Stall — Flow Separation

Stall occurs when the angle of attack α exceeds the critical value α_stall and the boundary layer on the upper wing surface massively separates. Result: dramatic lift loss and strong drag rise.

Mechanism

At small α: flow follows the airfoil cleanly. Pressure top < bottom → lift.

At critical α (α_stall, about 14–18°): adverse pressure gradient on the upper surface becomes too large → the boundary layer lacks energy to follow the gradient → separation.

Above α_stall: massive flow separation → large vortex region above airfoil → CL drops abruptly, CD rises sharply.

Symptoms of imminent stall (stall warning)

Stall warning horn (acoustic, mechanical, or electrical).
Buffet (vibration in yoke and fuselage) — vortex shedding felt in the structure.
Mushy controls — ailerons respond less precisely.
Nose drops despite pitch-up — pilot must pull more yoke.
Airspeed falls below Vs.

What is NOT the cause?

Important: stall is NOT caused by low airspeed. It is excessive angle of attack.

You can stall at any airspeed if α gets too high:

Accelerated stall: in a turn at high bank (load factor n → higher CL required).
Pull-up from dive: high pitch rate, momentarily high α.
Wind shear: sudden IAS loss with high α.

Stall speed Vs

Vs = √(2·W / (ρ·S·CL_max))

Vs depends on:

Weight W: Vs ∝ √W → 21% more weight → 10% more Vs.
Load factor n: in bank/pitch manoeuvres n applies instead of 1 → Vs(n) = Vs · √n.
Configuration: flaps, gear, icing.
Altitude: via IAS, Vs stays constant (ρ cancels, but IAS is normalised to ρ₀).

Cessna 172 example:

Vs0 (full flaps) = 48 KIAS (typical POH).
Vs1 (flaps up) = 51 KIAS.
In 60° bank turn (n = 2): Vs = 51 × √2 ≈ 72 KIAS.
At MTOM → 100% Vs; at 80% weight → Vs ≈ 51 × √0.8 ≈ 46 KIAS.

Stall recovery — standard procedure (FAA, EASA)

Detection

Stall warning horn / buffet / nose drops → act immediately.

Recovery (FAA Airplane Upset Recovery Training Aid Rev. 3)

Pitch — yoke FORWARD (reduce α) — most important step.
Power — full (throttle FULL).
Roll — wings level (ailerons coordinated with rudder).
Lose altitude if needed (short descent acceptable, priority is exiting stall).
Regain lift: only once α < α_stall.

Important: in many GA aircraft, power is secondary — the primary step is yoke forward. Consult POH.

Spin (next lesson)

If one wing stalls earlier than the other (asymmetric), autorotation can develop → spin.

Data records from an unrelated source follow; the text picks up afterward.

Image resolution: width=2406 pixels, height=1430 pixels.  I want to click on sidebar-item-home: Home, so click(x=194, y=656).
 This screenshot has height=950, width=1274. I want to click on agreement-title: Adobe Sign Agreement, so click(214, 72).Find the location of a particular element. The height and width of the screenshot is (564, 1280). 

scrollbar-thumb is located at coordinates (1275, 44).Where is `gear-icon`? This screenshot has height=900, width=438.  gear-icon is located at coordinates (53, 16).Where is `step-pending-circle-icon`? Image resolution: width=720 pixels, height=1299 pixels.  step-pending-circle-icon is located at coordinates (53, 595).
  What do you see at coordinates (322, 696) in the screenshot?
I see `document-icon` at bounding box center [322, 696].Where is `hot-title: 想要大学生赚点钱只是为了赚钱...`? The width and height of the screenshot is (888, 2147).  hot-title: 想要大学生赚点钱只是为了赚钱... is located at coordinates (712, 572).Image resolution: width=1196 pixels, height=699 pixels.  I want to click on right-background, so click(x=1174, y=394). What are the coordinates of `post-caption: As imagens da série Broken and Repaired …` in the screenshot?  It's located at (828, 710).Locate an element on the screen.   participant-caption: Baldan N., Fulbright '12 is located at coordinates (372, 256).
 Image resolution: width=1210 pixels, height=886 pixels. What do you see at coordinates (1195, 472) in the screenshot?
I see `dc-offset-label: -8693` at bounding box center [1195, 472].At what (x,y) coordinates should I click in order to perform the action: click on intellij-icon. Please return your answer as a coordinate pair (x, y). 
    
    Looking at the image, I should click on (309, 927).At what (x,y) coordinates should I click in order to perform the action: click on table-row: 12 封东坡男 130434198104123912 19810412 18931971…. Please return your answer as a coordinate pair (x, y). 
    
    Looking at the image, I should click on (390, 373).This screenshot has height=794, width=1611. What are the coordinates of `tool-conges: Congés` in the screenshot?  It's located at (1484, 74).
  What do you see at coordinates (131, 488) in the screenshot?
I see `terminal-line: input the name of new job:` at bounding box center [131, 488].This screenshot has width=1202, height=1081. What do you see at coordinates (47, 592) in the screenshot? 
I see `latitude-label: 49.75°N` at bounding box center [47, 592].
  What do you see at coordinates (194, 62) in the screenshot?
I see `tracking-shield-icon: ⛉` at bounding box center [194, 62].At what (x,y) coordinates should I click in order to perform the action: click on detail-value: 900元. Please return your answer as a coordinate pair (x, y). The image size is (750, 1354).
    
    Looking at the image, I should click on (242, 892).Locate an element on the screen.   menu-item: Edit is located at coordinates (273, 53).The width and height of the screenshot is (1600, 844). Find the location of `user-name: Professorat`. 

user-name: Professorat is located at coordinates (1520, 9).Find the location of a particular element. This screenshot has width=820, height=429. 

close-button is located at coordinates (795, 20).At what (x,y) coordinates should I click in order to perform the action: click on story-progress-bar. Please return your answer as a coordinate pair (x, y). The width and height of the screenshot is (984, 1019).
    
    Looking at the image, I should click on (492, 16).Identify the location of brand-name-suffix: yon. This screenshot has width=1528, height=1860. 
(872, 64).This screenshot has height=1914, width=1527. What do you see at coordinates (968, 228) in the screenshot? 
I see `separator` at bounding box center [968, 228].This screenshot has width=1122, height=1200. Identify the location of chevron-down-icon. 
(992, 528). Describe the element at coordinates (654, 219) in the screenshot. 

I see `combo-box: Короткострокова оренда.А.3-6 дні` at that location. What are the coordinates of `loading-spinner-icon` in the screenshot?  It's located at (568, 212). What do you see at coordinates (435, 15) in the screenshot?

Wing design for benign stall behaviour

Washout (wing twist nose-down at tip) → root stalls first, aileron control at tip retained.
Stall strip at root — provokes early root stall.
Washout + cambered LE for trainers like the C172.

Stall recovery in flap configuration

Flaps up at stall — stall speed higher but more stable.
Full flaps at stall — Vs lower, recovery requires care (flap-flow dependence).
POH-specific practice.

Pilot training (FCL.235 skill test)

Stall exercises are mandatory in PPL training:

Power-on stall (cruise → stall).
Power-off stall (approach → stall).
Approach stall (full flaps).
In bank stall (coordinated turn → stall).

Each with correct recovery demonstration.